▶ _Problem description_:
If a line in the data holds the string "screenshot", list it.

▶ _Material for this task_:
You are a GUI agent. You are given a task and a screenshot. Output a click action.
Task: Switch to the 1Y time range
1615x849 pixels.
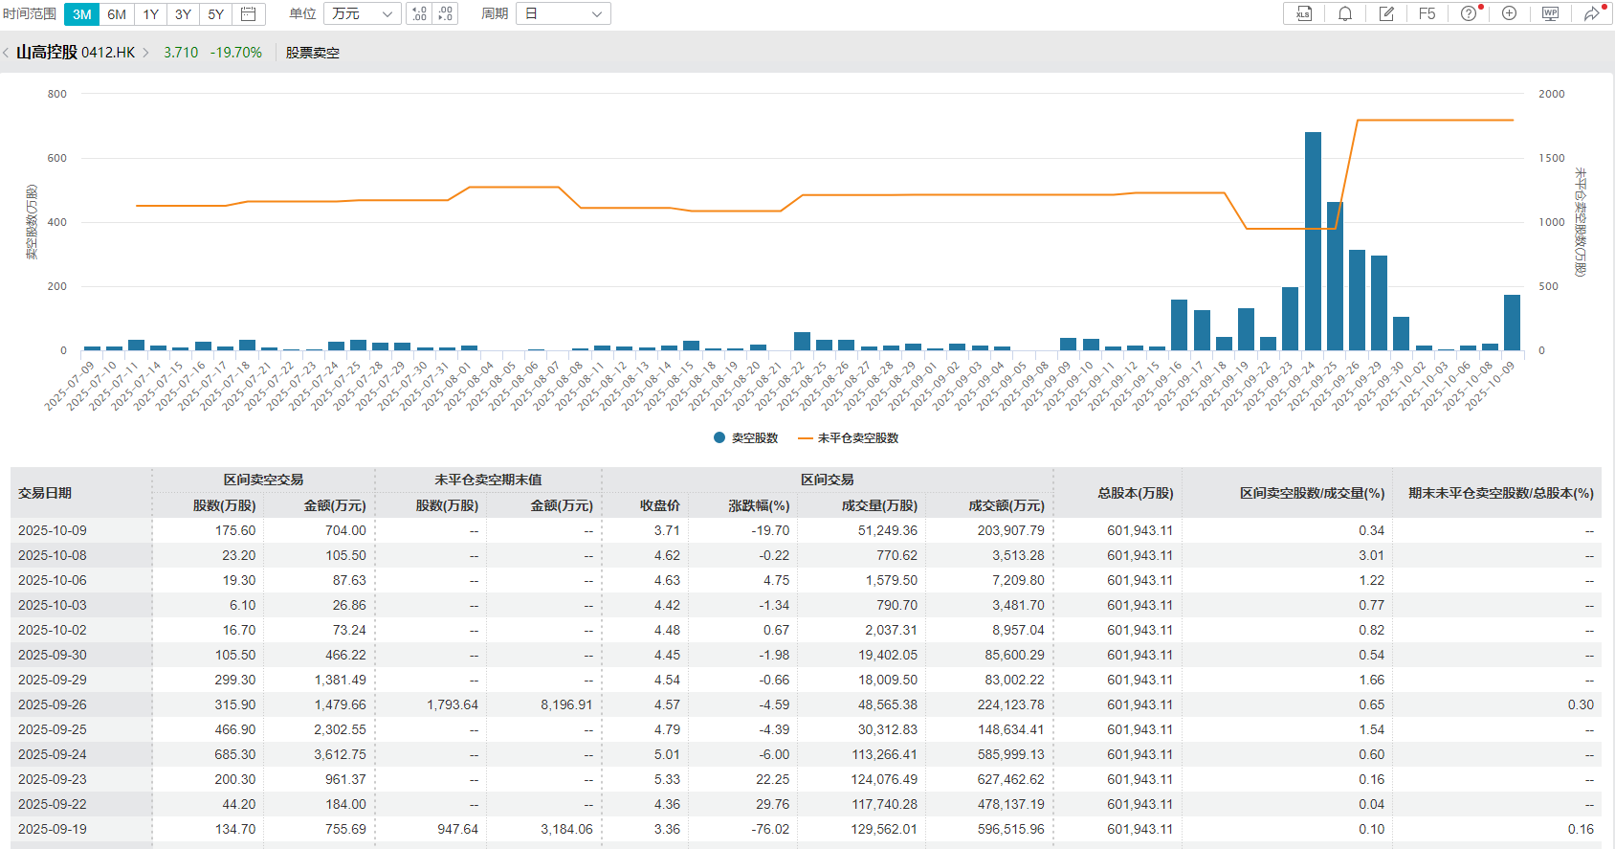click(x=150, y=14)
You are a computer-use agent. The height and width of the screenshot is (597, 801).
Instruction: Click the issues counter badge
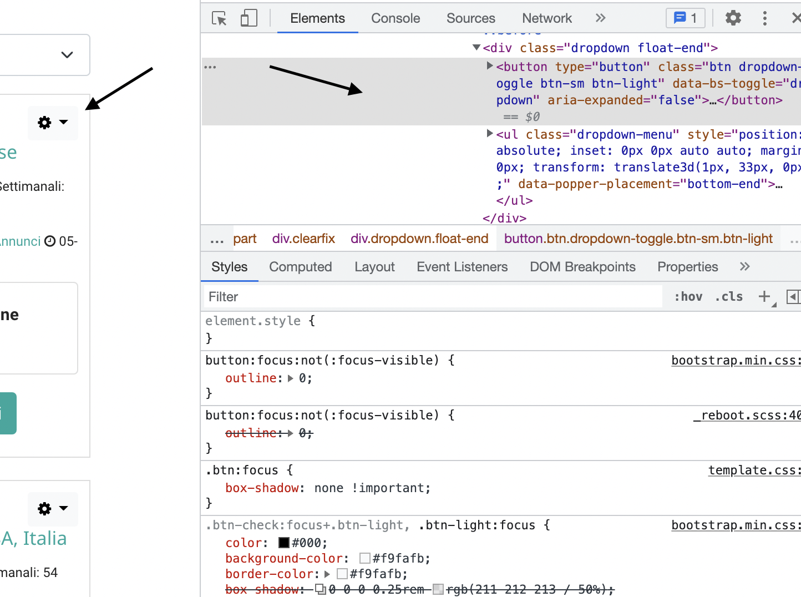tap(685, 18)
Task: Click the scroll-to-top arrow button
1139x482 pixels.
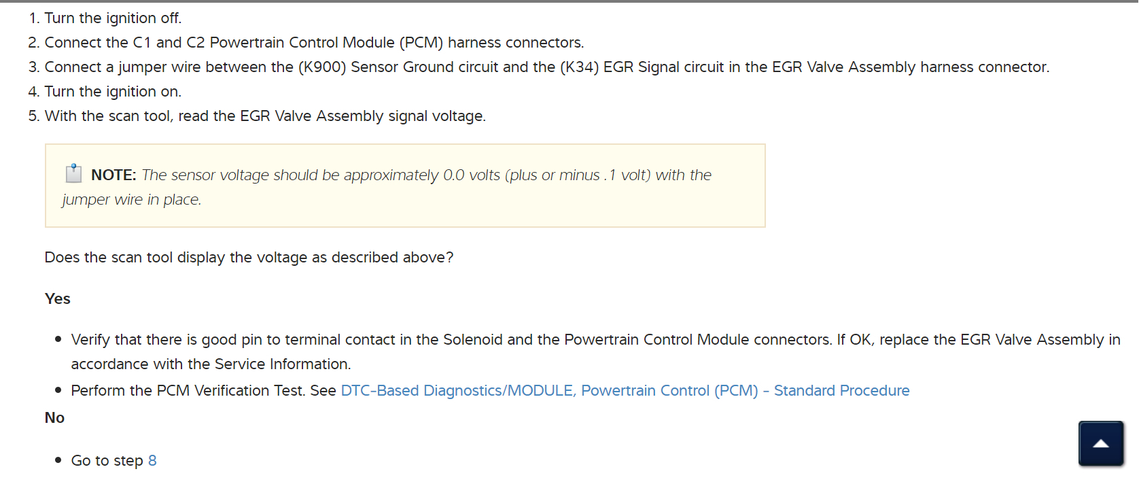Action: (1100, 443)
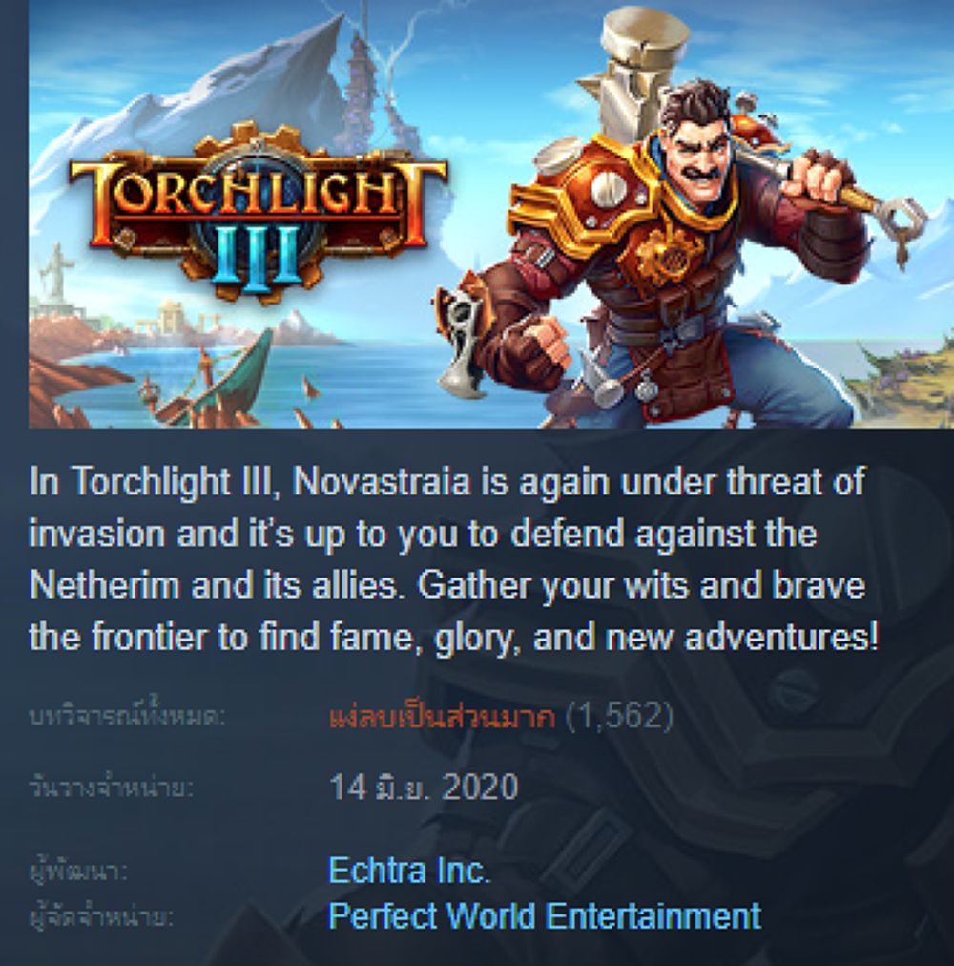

▶ _Task result_:
You are a GUI agent. You are given a task and a screenshot. Output a click action.
You are a computer-use agent. The height and width of the screenshot is (597, 801).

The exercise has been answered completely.